Mika Vainio:
Reat
( LP,
2017, Elektro Music Department EMD 020 )
Bestürzenderweise ist Mika Vainio, einer der einflussreichsten Avantgarde- bzw. Elektronikmusiker seiner Generation im April 2017 in Frankreich überraschend verstorben, durch einen tödlichen Sturz. Er wurde 53 Jahre alt. In den 1980ern war er Teil der frühen Noise-Szene Finnlands, ab 1983 z.B. mit Gagarin-Kombinaatti, bevor er ab 1993 mit Ilpo Väisänen und Sami Salo das Projekt Panasonic gründete, das ab 1996 als Duo ohne Salo und ab 1998 unter dem Namen Pan sonic weiterbestand und mit einem künstlerisch wie klanglich einzigartigen und radikalen Ansatz zahlreiche Musiker auf internationaler Ebene beeinflusste. Parallel veröffentlichte Vainio eine unüberschaubare Menge an Soloalben und -EPs unter diversen Pseudonymen, gestaltete Sound Designs für Kunstprojekte und spielte in Kollaborationen mit unterschiedlichsten Kollegen wie Alan Vega, Vladislav Delay, Stephen O'Malley (Äänipää), Fennesz oder John Duncan, um nur einige zu nennen.

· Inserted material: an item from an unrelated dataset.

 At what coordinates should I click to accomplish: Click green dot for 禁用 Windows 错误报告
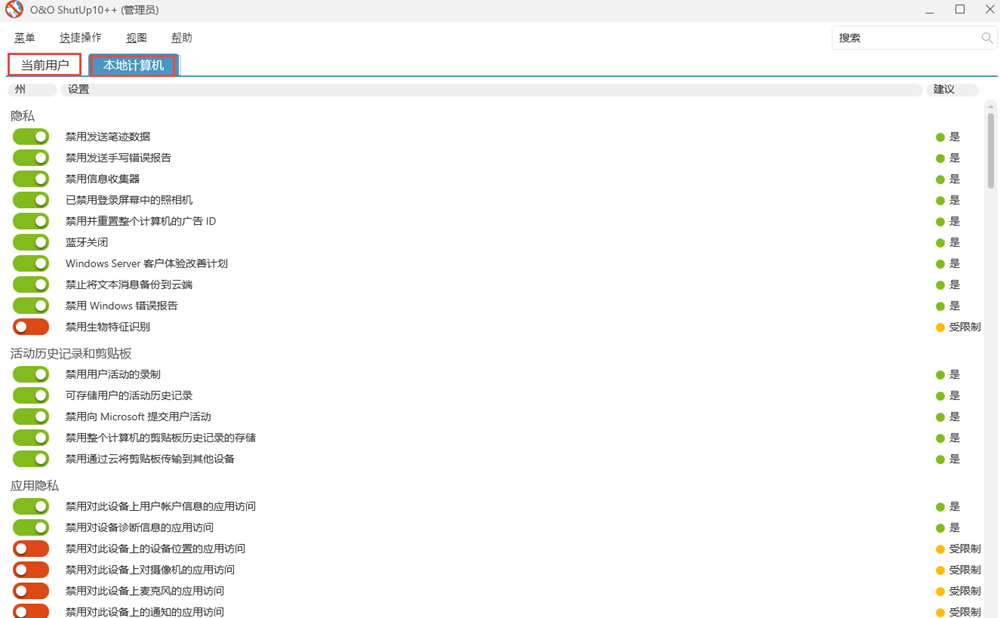[940, 306]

Außerordentliche Aufmerksamkeit verschaffte ihm 1996 sein radikaler »Ø Remix« von Björks mit Tricky entstandenem Liebeslied »Headphones«, der als singulärer Höhepunkt Björks erfolgreiches Album »TELEGRAM« beschloss und ohne Frage das Original übertraf; eine seiner besten Arbeiten und ein Meisterstück der Remix-Kategorie. Gerne hätte man von Mika Vainio mehr in dieser Quasi-Pop-Richtung und mit Gesang gehört, doch leider blieb »Headphones« ein einmaliger Ausflug in diese konventionelleren Gefilde.

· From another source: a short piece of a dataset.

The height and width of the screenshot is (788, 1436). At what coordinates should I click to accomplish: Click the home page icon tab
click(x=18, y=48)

Vainio lebte längst nicht mehr in Helsinki, angeblich aufgrund der Kälte und der langen Winter, war zuerst nach Barcelona gezogen, lebte dann einige Jahre in Berlin und zum Ende seines Lebens kurz in Oslo. Interviews gab er so gut wie nie, und auch eine Anfrage des Filme machenden Rezensenten für eine filmische Zusammenarbeit lehnte er 2010 dankend aber entschieden mit der Begründung ab, es sei ihm unmöglich zu arbeiten, wenn ihn jemand dabei beobachte, es würde ihn zum »Posing« verleiten.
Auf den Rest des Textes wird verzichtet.